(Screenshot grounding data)
--- START ---

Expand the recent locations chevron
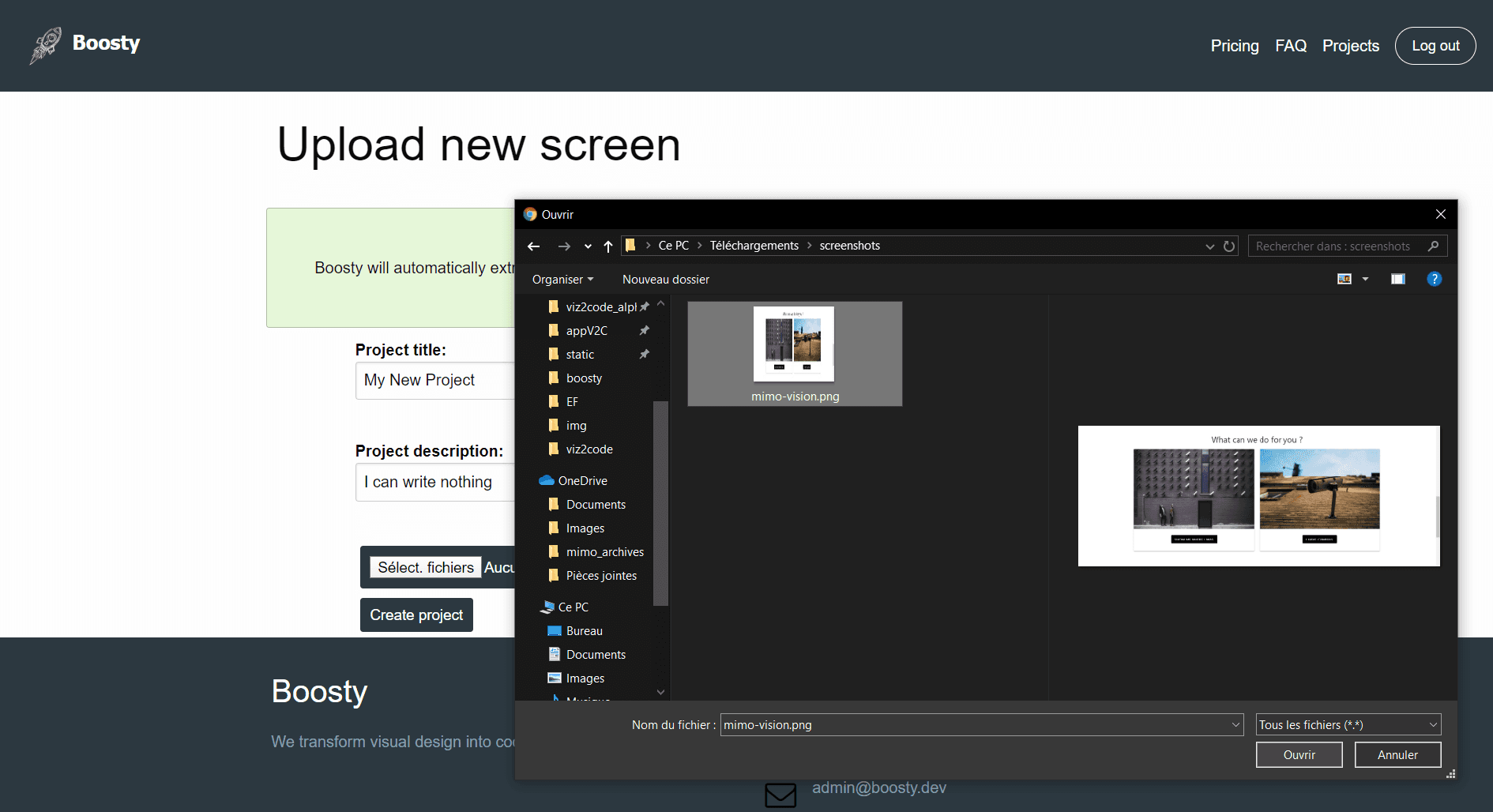 [x=588, y=246]
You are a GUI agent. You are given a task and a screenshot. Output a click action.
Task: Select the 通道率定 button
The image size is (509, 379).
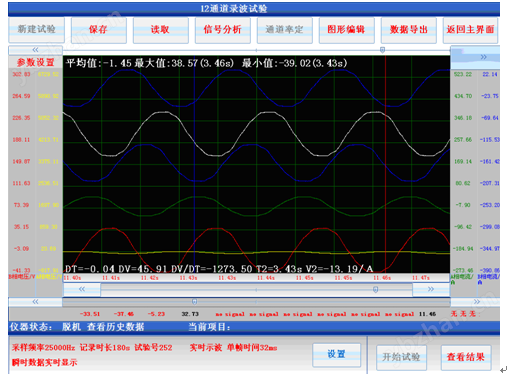[x=284, y=30]
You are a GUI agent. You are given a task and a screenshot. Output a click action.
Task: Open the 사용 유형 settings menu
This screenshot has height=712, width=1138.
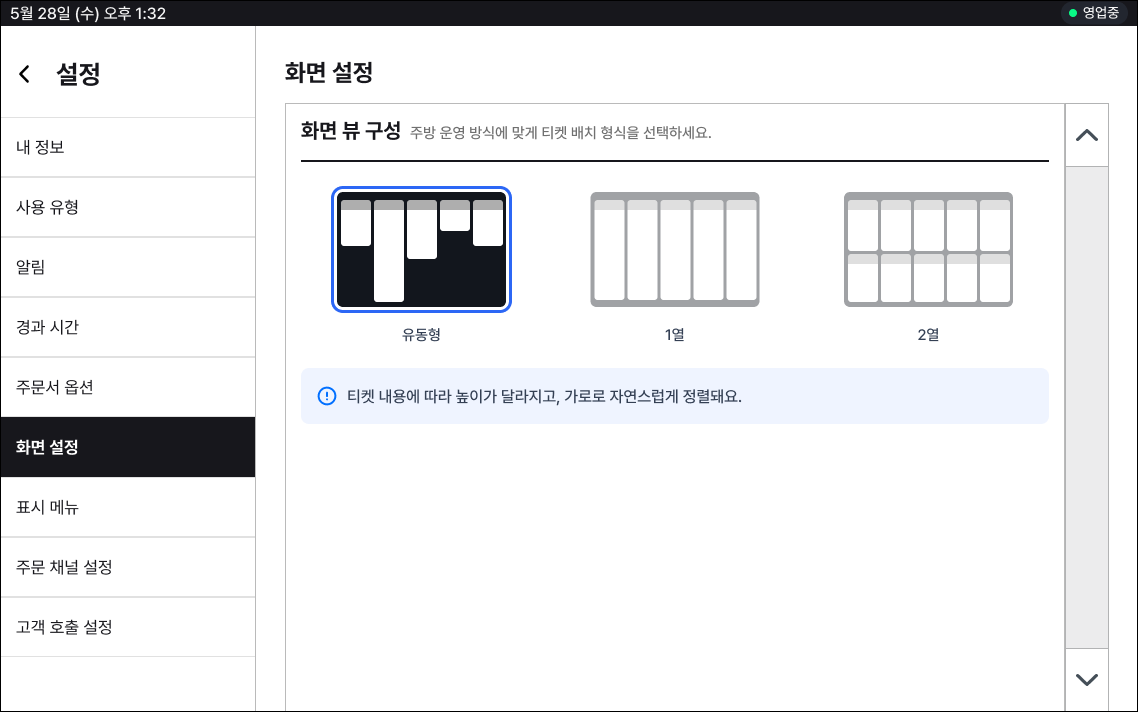pyautogui.click(x=128, y=208)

--- END ---

**Directions for this task:** Reproduce each entry exactly, without the pictures.

**Answer space:**
Expand the recent locations chevron
 [x=588, y=246]
You are a GUI agent. You are given a task and a screenshot. Output a click action.
Task: Select the 通道率定 button
The image size is (509, 379).
[x=284, y=30]
You are a GUI agent. You are given a task and a screenshot. Output a click action.
Task: Open the 사용 유형 settings menu
This screenshot has height=712, width=1138.
pyautogui.click(x=128, y=208)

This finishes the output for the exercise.